I've been trying to follow the GraphConnect 2018 video on loading OSM data into a routable graph (https://neo4j.com/graphconnect-2018/session/neo4j-spatial-mapping) - all goes well until I try the cypher shown at 21:26. If I run the cypher exactly as shown (including 'LIMIT 100' on the match), won’t that only setup a [:ROUTE] relationship for 100 intersections? Regardless, if I try to batch process the job via apoc.periodic.iterate, it seems to crash the neo4j server (nothing obvious in the logs, just the cypher executed followed by

… in separate thread

and then

INFO [o.n.g.f.GraphDatabaseFacadeFactory] Shutdown started

Any ideas on how to execute this across all matching nodes? I've tried invoking the procedure using the different parameters given as an example on the repo readme:

CALL spatial.osm.routeIntersection(x,false,false,false)

but get the same result. I've even tried running

CALL spatial.osm.routeIntersection(x,true,true,true)

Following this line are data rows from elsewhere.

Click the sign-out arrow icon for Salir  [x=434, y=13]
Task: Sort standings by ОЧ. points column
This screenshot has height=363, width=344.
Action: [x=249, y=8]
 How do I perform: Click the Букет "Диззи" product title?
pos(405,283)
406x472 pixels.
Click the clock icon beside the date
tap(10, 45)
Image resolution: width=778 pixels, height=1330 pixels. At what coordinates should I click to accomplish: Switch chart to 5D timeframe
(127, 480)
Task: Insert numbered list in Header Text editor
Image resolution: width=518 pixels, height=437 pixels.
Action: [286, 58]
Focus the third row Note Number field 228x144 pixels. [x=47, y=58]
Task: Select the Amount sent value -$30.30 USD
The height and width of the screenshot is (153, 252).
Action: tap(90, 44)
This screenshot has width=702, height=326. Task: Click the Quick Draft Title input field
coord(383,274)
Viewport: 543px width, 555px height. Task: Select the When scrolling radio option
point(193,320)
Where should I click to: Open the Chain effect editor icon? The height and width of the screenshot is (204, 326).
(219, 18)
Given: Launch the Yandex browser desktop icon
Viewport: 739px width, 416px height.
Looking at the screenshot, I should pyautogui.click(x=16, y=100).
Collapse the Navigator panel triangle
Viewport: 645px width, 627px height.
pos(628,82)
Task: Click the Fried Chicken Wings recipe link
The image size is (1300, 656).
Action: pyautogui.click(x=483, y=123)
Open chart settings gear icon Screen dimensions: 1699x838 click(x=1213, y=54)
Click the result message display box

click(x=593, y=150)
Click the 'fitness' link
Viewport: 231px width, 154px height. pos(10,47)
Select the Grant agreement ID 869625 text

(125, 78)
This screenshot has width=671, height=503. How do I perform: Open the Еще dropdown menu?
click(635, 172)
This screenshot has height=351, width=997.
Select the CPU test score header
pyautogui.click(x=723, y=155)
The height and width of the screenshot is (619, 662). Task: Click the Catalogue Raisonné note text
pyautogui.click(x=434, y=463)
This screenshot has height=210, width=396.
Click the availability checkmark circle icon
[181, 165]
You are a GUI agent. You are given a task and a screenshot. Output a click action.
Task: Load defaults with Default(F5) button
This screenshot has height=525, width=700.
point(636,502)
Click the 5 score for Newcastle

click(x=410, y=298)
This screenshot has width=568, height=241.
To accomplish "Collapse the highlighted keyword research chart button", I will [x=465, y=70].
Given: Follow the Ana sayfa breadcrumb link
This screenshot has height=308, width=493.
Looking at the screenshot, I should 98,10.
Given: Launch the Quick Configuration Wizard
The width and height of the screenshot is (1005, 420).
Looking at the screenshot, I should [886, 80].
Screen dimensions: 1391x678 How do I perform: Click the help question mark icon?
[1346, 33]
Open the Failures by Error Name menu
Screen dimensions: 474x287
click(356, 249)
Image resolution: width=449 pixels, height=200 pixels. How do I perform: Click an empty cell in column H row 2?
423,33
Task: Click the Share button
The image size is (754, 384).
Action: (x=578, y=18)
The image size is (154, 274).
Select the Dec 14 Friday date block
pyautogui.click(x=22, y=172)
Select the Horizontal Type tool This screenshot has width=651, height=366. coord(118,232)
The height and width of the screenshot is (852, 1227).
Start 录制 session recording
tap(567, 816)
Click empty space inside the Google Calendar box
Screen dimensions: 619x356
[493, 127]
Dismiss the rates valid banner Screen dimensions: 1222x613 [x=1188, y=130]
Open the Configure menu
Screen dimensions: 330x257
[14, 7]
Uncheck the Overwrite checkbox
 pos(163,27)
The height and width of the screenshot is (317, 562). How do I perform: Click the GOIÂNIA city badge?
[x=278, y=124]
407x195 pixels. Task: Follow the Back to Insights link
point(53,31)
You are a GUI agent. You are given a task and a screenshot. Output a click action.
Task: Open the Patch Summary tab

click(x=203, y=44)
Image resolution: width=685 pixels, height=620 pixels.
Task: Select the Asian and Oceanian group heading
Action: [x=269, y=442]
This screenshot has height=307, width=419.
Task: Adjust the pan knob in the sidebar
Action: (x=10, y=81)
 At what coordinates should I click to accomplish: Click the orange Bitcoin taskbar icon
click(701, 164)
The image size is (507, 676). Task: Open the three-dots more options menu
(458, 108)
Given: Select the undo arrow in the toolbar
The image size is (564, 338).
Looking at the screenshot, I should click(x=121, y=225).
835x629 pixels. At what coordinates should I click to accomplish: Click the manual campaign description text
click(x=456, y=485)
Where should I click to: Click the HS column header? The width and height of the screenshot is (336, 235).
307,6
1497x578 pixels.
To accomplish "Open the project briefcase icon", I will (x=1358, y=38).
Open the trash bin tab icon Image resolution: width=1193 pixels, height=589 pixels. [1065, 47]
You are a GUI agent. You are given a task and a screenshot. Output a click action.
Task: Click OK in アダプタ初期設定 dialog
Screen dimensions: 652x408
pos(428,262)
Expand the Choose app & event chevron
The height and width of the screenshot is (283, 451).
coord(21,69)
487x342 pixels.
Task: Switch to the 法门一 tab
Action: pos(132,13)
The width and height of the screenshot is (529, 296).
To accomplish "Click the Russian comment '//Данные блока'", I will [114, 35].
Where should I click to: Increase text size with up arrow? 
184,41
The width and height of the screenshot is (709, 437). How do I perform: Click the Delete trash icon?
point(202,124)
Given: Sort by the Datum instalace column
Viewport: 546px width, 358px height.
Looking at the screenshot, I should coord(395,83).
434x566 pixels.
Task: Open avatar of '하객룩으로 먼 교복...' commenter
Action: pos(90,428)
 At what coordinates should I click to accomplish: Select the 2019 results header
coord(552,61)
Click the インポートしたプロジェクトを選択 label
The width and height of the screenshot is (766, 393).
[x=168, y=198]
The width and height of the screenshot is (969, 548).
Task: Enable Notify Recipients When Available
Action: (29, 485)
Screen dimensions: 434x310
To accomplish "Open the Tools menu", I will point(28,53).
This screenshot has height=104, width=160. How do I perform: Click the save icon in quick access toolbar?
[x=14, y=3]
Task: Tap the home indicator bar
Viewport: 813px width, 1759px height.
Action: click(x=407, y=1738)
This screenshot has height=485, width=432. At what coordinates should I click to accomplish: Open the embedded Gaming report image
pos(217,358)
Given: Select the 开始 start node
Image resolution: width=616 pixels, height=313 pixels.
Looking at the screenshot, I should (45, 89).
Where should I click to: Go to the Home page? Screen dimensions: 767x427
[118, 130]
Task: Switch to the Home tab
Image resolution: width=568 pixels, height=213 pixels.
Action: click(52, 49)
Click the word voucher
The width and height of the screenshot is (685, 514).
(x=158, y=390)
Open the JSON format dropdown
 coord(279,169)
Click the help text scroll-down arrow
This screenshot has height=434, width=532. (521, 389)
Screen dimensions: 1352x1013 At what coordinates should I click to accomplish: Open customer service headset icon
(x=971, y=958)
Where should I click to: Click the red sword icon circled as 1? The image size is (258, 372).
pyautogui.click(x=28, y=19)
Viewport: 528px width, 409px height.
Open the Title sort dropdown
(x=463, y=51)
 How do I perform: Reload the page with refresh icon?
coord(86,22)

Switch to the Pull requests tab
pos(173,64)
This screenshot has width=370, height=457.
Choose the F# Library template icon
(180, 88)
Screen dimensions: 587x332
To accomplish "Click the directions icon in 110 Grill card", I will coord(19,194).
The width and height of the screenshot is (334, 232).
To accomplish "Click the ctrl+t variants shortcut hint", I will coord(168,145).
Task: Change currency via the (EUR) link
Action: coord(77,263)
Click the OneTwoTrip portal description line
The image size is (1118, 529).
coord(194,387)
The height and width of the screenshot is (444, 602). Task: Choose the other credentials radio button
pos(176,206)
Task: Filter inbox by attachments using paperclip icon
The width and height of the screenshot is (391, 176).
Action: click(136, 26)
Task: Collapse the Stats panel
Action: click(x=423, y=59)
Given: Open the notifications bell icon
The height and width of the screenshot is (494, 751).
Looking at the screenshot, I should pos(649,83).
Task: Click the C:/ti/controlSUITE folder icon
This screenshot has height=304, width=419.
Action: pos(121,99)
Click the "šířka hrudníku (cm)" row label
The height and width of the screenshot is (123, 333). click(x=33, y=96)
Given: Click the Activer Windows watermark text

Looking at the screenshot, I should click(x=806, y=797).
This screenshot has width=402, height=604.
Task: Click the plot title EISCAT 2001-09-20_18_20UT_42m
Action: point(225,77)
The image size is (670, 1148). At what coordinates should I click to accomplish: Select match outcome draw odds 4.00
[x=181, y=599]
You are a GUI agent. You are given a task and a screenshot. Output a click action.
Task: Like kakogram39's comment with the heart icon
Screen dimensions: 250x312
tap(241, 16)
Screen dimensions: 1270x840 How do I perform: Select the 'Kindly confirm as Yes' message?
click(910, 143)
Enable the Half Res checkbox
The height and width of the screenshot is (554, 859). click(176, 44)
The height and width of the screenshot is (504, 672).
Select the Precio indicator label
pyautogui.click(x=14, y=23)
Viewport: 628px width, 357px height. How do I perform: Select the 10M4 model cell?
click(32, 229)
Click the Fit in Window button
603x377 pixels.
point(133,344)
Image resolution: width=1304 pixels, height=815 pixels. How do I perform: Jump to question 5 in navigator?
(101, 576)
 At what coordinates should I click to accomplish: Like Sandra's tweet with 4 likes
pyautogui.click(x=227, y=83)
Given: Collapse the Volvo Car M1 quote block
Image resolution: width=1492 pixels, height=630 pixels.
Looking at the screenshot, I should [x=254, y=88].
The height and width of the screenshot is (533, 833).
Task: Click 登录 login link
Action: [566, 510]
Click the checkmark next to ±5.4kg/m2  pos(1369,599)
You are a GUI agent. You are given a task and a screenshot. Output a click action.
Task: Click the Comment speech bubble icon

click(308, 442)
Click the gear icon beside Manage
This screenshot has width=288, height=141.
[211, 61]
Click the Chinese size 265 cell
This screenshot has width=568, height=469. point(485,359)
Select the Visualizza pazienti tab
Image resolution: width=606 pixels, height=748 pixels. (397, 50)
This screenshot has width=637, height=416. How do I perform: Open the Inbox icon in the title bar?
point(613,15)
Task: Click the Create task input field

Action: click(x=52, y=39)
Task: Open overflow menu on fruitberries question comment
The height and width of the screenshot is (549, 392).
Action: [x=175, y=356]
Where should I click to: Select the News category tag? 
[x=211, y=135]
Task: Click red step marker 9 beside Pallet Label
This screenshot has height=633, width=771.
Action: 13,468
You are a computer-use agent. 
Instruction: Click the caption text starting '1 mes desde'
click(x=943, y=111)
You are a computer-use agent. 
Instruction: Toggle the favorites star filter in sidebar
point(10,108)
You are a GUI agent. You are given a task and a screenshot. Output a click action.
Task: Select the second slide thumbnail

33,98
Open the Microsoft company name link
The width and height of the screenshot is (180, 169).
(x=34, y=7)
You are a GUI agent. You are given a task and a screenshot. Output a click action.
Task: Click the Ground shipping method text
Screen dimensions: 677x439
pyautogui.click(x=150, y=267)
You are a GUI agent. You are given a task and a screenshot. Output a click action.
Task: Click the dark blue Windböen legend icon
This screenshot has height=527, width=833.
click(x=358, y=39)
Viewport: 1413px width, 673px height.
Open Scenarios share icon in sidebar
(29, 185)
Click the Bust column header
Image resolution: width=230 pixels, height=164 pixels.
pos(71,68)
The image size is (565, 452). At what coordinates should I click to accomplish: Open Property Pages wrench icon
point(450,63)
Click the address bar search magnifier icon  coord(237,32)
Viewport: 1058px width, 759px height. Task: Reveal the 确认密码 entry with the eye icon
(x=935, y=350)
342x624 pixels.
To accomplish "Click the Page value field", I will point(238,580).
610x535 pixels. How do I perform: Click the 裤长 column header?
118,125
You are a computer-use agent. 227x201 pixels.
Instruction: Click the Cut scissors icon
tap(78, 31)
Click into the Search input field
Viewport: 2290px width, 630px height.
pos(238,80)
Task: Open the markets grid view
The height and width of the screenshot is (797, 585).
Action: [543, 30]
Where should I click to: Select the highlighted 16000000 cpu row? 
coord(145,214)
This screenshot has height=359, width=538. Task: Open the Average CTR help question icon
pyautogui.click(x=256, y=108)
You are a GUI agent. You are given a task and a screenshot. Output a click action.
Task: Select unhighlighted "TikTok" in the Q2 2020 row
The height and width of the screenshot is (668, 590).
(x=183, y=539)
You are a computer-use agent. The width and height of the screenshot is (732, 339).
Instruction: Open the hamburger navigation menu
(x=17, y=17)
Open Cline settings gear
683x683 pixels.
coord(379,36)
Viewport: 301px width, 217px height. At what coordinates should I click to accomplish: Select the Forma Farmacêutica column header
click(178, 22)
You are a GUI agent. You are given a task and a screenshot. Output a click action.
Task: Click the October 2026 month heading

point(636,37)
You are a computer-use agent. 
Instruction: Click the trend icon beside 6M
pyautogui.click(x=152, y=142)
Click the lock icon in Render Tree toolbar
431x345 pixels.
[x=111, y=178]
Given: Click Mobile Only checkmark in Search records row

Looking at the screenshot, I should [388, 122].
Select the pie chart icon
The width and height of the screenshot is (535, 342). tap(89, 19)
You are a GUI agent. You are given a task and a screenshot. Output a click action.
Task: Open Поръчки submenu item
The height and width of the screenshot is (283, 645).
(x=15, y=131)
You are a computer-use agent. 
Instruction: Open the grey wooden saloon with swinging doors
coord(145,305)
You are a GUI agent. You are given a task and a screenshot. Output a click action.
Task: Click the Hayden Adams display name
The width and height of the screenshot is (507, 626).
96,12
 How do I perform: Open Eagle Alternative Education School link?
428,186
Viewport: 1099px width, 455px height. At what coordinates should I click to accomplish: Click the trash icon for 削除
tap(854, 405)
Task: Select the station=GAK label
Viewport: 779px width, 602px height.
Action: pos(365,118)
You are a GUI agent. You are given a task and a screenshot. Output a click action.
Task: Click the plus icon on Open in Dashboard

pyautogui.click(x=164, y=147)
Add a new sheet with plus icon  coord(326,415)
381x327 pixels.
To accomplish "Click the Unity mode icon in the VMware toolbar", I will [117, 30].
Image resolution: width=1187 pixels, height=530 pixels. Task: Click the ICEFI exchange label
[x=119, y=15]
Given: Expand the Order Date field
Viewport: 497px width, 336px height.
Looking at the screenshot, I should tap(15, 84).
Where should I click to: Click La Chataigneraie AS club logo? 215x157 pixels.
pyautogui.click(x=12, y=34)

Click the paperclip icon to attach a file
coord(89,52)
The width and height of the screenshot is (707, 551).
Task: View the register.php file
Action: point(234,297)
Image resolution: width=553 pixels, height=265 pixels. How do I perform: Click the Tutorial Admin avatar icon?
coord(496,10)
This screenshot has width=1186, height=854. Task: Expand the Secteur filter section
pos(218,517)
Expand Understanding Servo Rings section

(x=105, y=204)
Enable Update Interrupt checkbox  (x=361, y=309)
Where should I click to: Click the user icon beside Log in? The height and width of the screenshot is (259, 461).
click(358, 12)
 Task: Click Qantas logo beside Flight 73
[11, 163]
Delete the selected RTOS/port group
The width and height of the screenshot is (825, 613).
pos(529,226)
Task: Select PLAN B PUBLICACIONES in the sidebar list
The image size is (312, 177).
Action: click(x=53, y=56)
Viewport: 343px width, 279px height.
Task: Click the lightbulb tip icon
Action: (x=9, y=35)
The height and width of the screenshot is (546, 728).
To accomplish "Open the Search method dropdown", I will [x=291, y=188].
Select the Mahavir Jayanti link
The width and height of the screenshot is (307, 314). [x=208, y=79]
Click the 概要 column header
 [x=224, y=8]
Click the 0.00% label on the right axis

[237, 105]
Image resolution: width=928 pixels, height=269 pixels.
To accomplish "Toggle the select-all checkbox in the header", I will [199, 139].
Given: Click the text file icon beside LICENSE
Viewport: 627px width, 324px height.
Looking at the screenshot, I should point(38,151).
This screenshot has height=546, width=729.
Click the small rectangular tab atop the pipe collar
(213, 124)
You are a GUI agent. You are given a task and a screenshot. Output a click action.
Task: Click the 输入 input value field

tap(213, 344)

which according to the docs creates the relationship minus the distance property, but that too causes a server crash if run for more than 100 nodes.

Any help appreciated, thanks!

1 Like

In the presentation I showed versions of the queries that had LIMIT in them and did not use apoc.periodic.iterate only because they were nicer to show visually, but in building the graph I certainly used the periodic.iterate versions all the time, as you suspected.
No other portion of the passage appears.